Monuments in danger.
Byline: The Register-Guard
News that the Cascade- Siskiyou National Monument in Southern Oregon is one of four being targeted for reduction by the Trump administration is bad news not just for Oregonians, but for Americans beyond the state's borders.
Interior Secretary Ryan Zinke wants to shrink the monument, which protects about 113,000 acres, in order to "reduce impacts on private lands" and allow for more logging, according to a memo (bit.ly/2f7kiW8) from Zinke to the White House that was leaked to the media.
National monuments are national monuments for a reason: They protect lands known for their natural beauty; biodiversity, including rare and/or threatened animal and plant species; and historical artifacts such as rock art.
Cascade-Siskiyou was the first area in the country to be designated a national monument in order to protect biodiversity. It encompassed 65,000 acres when designated as a national monument in 2000, but has been expanded over time.
By proposing major reductions in national monuments across the country, Zinke is prioritizing the few over the many. National monument status is intended to protect and preserve special places that have value for all Americans. Removing existing protections for these lands for the financial profit of the few, such as miners and logging companies, is shortsighted.
Zinke conceded in his memo to the president that public comments the Interior Department has received on its proposals "were overwhelmingly in favor of maintaining existing monuments."

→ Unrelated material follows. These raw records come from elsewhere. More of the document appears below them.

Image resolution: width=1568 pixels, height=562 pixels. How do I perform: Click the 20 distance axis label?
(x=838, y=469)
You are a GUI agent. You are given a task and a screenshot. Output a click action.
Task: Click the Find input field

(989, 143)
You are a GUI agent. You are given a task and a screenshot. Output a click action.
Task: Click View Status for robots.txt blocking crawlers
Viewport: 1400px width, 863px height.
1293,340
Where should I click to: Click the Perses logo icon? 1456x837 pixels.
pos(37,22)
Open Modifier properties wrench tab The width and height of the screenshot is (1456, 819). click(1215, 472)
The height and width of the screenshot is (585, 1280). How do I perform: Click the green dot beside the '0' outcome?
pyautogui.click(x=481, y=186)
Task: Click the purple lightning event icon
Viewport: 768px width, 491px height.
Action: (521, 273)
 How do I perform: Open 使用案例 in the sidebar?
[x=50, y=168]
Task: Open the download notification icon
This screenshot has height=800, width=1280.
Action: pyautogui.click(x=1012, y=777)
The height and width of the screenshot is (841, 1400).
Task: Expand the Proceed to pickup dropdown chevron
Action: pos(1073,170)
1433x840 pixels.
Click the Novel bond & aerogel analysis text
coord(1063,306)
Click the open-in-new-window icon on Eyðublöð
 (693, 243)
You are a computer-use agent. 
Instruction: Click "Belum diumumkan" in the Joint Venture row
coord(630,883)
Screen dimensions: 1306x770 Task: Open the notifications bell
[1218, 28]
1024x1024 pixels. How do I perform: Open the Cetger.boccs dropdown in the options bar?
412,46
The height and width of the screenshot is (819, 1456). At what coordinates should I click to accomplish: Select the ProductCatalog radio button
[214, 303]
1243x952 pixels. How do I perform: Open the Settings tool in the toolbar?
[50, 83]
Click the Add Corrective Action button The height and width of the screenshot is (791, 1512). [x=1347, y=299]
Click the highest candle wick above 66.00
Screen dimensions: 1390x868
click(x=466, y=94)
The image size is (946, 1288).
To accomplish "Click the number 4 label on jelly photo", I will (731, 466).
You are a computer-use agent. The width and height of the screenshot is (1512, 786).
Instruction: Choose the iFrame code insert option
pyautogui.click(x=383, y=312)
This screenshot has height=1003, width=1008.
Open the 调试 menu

He then dismissed this input, saying it was the result of a "well- orchestrated national campaign organized by multiple organizations."
Zinke needs to re-read his previous statement about overwhelming support before discarding this so lightly.
Those in favor of reducing the protected area are generally in industries such as grazing, timber, mining, hunting and fishing, and motorized recreation, Zinke said. In other words, mostly industries that would have serious, in some cases potentially irreversible, impact on the lands currently being protected.
The monument grew to its current size by acquisition of privately held land within its borders, Zinke notes. Does he now propose removing protections from land that was acquired with taxpayer dollars for the express purpose of protecting it?
Similarly, grazing in the Cascade-Siskiyou National Monument was previously reduced after a study found it incompatible with the monument's goal of protecting biodiversity. Grazing, the study found, threatened riparian areas. Yet Zinke is now proposing increased grazing within the monument's boundaries.
Reducing areas protected as national monuments, including Cascade- Siskiyou, would offer financial benefits for a few companies and individuals. But this would come at a heavy price for the many, in lost protections for areas that receive protection now for their cultural, visual, geological, recreational, historical, paleontological and ecological value.